- [Records to process]:
##########
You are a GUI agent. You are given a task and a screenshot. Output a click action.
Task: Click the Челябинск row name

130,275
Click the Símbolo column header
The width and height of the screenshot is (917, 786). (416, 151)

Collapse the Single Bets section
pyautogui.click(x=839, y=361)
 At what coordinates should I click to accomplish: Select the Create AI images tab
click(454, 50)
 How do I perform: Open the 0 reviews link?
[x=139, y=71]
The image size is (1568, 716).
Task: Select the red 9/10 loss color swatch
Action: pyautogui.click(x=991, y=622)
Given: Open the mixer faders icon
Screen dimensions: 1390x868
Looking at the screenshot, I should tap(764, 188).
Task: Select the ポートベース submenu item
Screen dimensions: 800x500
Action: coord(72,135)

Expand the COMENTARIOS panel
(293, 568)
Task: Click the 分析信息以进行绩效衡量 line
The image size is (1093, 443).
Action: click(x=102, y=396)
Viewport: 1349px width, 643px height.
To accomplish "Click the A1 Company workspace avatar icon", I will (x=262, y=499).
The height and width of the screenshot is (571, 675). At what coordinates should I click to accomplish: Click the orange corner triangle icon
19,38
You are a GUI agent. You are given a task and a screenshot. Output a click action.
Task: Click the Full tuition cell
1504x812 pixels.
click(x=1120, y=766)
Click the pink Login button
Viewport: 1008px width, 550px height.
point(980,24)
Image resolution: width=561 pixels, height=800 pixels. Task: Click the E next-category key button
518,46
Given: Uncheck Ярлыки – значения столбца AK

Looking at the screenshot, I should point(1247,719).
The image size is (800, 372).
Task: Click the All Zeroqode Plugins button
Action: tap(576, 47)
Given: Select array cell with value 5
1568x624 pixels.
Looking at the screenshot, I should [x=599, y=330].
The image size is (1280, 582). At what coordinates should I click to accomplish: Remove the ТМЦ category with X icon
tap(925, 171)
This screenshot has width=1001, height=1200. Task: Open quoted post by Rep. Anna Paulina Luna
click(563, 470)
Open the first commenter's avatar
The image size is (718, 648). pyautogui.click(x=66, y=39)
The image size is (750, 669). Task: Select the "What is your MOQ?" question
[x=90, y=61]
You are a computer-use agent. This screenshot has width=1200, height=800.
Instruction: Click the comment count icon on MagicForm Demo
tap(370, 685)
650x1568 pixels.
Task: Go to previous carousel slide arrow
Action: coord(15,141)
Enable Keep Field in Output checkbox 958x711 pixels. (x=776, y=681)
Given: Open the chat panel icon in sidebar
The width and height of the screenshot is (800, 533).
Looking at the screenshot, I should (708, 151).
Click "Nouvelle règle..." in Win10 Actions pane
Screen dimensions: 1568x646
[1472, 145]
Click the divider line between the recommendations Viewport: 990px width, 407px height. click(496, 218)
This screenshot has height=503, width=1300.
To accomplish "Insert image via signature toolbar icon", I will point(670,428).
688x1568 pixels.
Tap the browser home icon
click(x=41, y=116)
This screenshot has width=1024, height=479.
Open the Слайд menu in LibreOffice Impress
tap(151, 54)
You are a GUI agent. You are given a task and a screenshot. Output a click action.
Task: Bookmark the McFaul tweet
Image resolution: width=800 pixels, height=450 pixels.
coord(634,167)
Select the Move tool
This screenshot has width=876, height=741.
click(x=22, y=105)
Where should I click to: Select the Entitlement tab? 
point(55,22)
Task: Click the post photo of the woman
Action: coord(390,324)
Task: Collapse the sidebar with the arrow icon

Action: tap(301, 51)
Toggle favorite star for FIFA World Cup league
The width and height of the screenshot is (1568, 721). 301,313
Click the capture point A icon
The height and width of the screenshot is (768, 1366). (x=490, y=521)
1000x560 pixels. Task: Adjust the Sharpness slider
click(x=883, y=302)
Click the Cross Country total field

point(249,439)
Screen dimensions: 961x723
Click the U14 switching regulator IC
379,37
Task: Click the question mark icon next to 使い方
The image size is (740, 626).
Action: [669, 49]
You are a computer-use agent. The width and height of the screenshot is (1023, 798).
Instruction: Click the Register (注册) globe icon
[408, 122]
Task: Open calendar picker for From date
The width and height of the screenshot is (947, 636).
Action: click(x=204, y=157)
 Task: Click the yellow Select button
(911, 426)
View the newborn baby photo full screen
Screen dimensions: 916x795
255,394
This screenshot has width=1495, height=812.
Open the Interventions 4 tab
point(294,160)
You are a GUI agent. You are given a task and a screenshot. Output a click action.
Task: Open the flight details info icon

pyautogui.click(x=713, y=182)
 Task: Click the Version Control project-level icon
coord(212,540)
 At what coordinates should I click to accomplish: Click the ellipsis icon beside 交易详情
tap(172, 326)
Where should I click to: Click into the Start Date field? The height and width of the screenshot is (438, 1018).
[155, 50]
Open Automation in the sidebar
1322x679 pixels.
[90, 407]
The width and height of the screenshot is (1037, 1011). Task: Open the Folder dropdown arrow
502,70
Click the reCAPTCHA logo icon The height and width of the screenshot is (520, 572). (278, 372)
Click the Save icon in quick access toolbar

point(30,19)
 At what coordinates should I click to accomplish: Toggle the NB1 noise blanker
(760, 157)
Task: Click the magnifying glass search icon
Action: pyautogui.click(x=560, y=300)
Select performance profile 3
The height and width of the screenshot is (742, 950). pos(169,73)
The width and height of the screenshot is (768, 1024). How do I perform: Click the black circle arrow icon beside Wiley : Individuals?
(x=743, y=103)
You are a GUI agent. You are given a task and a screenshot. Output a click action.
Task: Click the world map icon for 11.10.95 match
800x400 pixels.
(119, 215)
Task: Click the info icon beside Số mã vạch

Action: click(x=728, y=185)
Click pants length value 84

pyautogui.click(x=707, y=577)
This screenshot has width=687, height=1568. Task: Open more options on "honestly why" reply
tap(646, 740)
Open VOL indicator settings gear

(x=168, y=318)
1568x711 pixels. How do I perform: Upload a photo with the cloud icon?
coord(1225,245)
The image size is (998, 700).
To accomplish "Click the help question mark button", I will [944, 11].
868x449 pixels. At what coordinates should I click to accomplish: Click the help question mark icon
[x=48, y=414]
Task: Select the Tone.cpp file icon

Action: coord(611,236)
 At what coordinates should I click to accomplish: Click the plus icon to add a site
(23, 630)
##########
- [Work instruction]: Copy every line of the data where "computer" is found.

- [Task response]:
You are a computer-use agent. This screenshot has width=1200, height=800.
You are a computer-use agent. The width and height of the screenshot is (1023, 798).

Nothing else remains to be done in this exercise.